Note:' server1_hostname' and 'server2_hostname' should be replaced with their actual values, as well as '/path/to/volume/dir' and '/path/to/mount/dir' .
 
Installation of GlusterFS data volume replication with Ansible
---

# Inventory server group selection
- hosts: servers_inventory_group_name
  become: yes
 
  tasks:
 
# UPDATE SERVER
  - name: CentOS security update
    yum:
      name: '*'
      security: yes
      state: latest
 
# INSTALL REQUIRED REPOSITORY
 
# Install EPEL repository. It is required for GlusterFS installation
  - name: Install EPEL repo
    yum: |
      name: https://dl.fedoraproject.org/pub/epel/epel-release-latest-{{ ansible_distribution_major_version }}.noarch.rpm
      state: present
 
# Import EPEL GPG key to verify the signature of package
  - name: Import EPEL GPG key
    rpm_key:
      key: /etc/pki/rpm-gpg/RPM-GPG-KEY-EPEL-{{ ansible_distribution_major_version }}
      state: present
 
# SET SERVER HOSTNAME
 
  - name: Set server hostname
    hostname: name={{ my_hname }}
 
# Update server's hosts file so the servers can access each other via hostnames rather # than IP addresses
  - name: Update server's hosts file
    lineinfile:
      path: /etc/hosts
      line: "{{ item }}"

Data provided »
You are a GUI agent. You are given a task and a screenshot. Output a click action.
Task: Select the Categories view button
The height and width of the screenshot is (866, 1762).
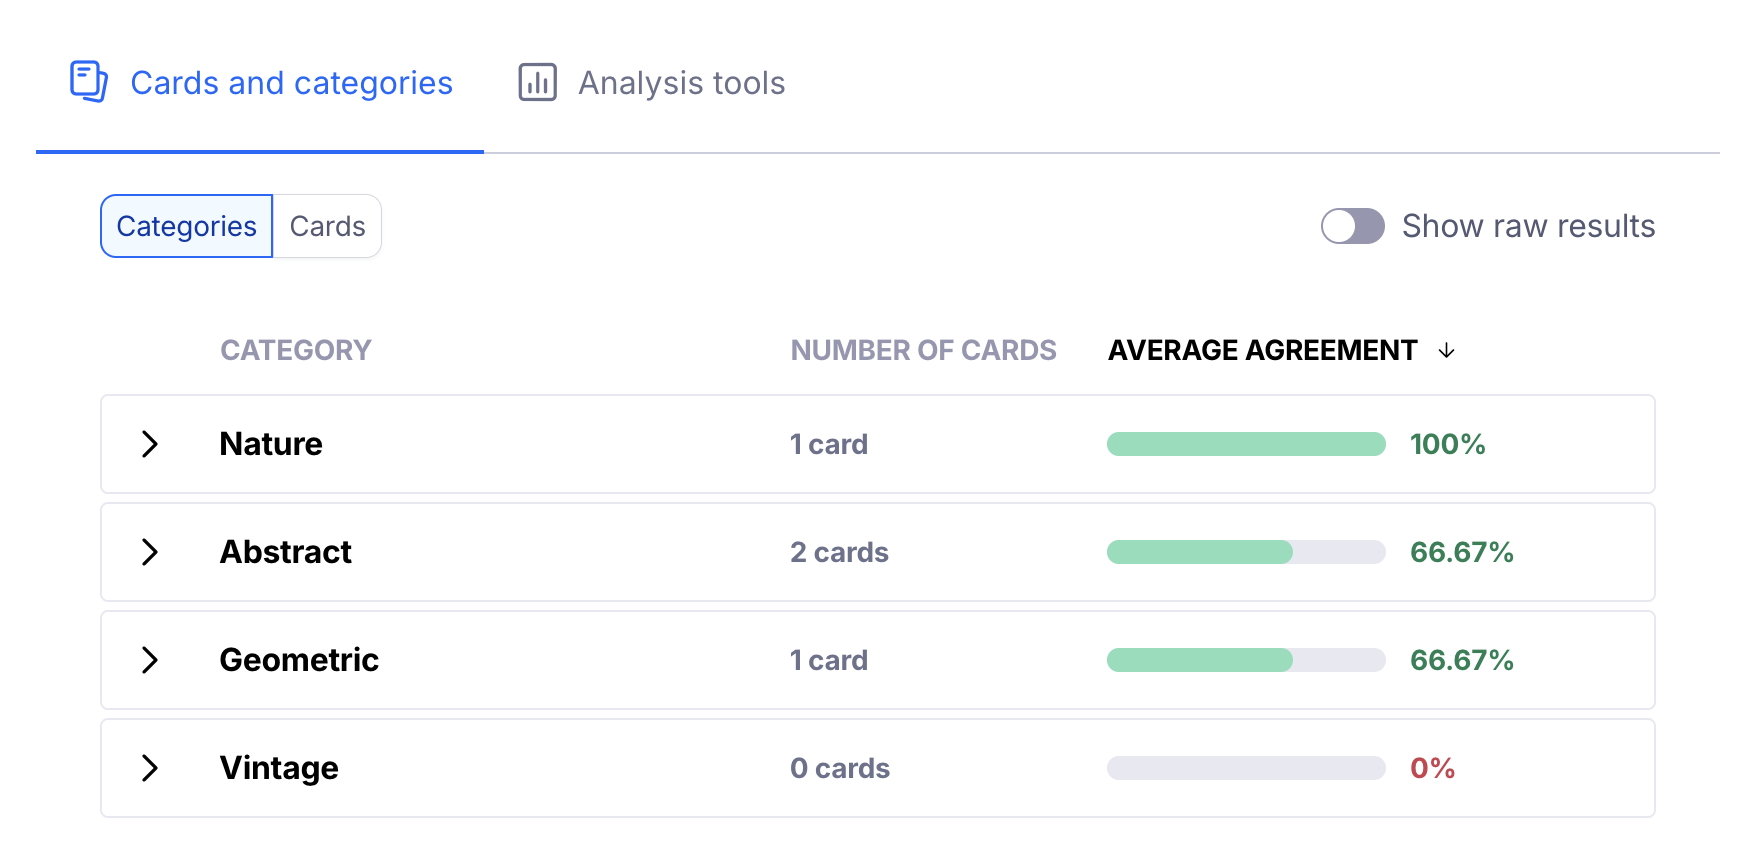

Exercise requirements »
A. In the GlusterFS playbook excerpt, why must the EPEL repository be installed?
B. Retype a stretch of the GlusterFS playbook excerpt, beginning at the words "Note:' server1_hostname' and" and stopping after "and '/path/to/mount/dir' .", with every character unchanged.

Expected outputs »
A. It is required for GlusterFS installation.

B.
Note:' server1_hostname' and 'server2_hostname' should be replaced with their actual values, as well as '/path/to/volume/dir' and '/path/to/mount/dir' .